IL VALORE DEL GESTORE
I mercati, specie quelli come la Cina, sono caratterizzati da elementi che implicano la necessità di una profonda conoscenza per poterne interpretare correttamente le dinamiche. Tale conoscenza è raramente accessibile ai privati ed è presente in misura diversa tra gli operatori professionali del settore. Fidelity è presente sul mercato cinese da oltre 30 anni, e come tale ha ricevuto dal governo cinese una delle più importanti quote QFII per investire sul mercato delle A-shares. Fidelity possiede una quota QFII pari a US$ 1,2 mld e ulteriori investimenti in A-Share tramite ELN. Per quanto ci riguarda, abbiamo mantenuto il nostro posizionamento nel mercato A-Share, soprattutto sui titoli con liquidità, capitalizzazione e qualità maggiori. A nostro avviso, non mancano tuttora le AShare di buona qualità in cui investire, con fondamentali di lungo termine che non sono rispecchiati
nelle valutazioni correnti. Ad esempio Shanghai Auto, la joint venture cinese di GM, ha un rapporto P/E a singola cifra e offre un dividend yield intorno al 5%. Fidelity ha un limite di investimento autoimposto sui singoli titoli, con una quota massima del 2,5% in ogni singolo titolo. Pertanto le misure del Governo in relazione ai detentori di quote superiori al 5%
non si applicano a Fidelity. La selezione titoli gioca un ruolo fondamentale: delle 1442 azioni sospese a giovedi mattina, Fidelity
ne ha in portafoglio una quantità del tutto irrisoria e per importi che non impattano i nostri fondi.
Le prospettive
Nonostante l’attuale situazione dovuta a fattori prettamente tecnici legati alle dinamiche dei mercati finanziari, la Cina può confermarsi anche per i prossimi anni uno dei temi di investimento più importanti in un’ottica di medio-lungo termine.

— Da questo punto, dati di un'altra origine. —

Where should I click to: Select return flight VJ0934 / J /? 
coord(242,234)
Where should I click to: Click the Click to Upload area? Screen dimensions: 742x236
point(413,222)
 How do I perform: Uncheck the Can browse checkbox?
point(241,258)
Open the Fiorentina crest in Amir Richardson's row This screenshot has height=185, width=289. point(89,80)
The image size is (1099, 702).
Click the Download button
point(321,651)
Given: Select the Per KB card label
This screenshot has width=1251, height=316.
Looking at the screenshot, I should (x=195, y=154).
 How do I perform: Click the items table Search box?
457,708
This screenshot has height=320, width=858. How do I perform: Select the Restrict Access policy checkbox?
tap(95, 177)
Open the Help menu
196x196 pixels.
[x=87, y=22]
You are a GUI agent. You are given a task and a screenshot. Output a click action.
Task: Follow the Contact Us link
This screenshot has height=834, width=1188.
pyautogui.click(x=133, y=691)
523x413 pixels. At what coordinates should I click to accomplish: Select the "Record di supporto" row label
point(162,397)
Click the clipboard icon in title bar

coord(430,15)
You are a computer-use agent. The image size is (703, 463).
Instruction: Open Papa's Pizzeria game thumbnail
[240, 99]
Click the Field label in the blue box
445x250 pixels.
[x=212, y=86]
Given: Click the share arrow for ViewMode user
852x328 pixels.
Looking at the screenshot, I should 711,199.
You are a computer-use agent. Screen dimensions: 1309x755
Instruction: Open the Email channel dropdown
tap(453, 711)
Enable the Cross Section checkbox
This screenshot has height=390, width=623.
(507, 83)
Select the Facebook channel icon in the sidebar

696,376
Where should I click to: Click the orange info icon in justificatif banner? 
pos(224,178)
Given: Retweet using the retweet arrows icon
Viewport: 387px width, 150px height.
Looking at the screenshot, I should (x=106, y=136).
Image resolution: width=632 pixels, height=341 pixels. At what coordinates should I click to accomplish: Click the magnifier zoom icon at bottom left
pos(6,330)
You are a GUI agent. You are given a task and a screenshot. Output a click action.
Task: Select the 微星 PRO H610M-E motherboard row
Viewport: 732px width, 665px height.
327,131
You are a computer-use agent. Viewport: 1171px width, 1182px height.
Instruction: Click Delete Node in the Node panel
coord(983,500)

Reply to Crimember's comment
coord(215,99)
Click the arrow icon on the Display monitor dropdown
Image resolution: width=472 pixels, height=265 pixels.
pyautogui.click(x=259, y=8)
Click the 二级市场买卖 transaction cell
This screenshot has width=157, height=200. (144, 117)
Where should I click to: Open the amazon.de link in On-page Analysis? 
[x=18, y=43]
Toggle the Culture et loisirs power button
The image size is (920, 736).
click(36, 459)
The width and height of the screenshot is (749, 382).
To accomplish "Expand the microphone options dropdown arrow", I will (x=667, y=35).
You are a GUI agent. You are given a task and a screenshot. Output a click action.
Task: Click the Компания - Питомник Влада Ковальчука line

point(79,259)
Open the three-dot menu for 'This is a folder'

Le misure espansive in ambito fiscale e monetario dovrebbero ulteriormente stimolare la crescita del Paese, grazie anche a una impulso sempre maggiore da parte del Governo verso una rivitalizzazione dei consumi e della domanda interna. Non vediamo alcun rischio sistemico per il sistema finanziario cinese in relazione al margin financing. Il sistema finanziario cinese continua a essere supportato dal governo, che dispone di più di 3.000 miliardi di dollari di asset da destinare alle aree problematiche. “I nostri gestori - conclude John Ford, CIO Asia Pacifico di Fidelity Worldwide Investment - stanno sfruttando in modo selettivo le opportunità generate dall'attuale volatilità per aggiungere posizioni laddove si creino anomalie nei prezzi generate da eventi non collegati alle valutazioni dei fondamentali, che in molti casi hanno invece raggiunto livelli interessanti”.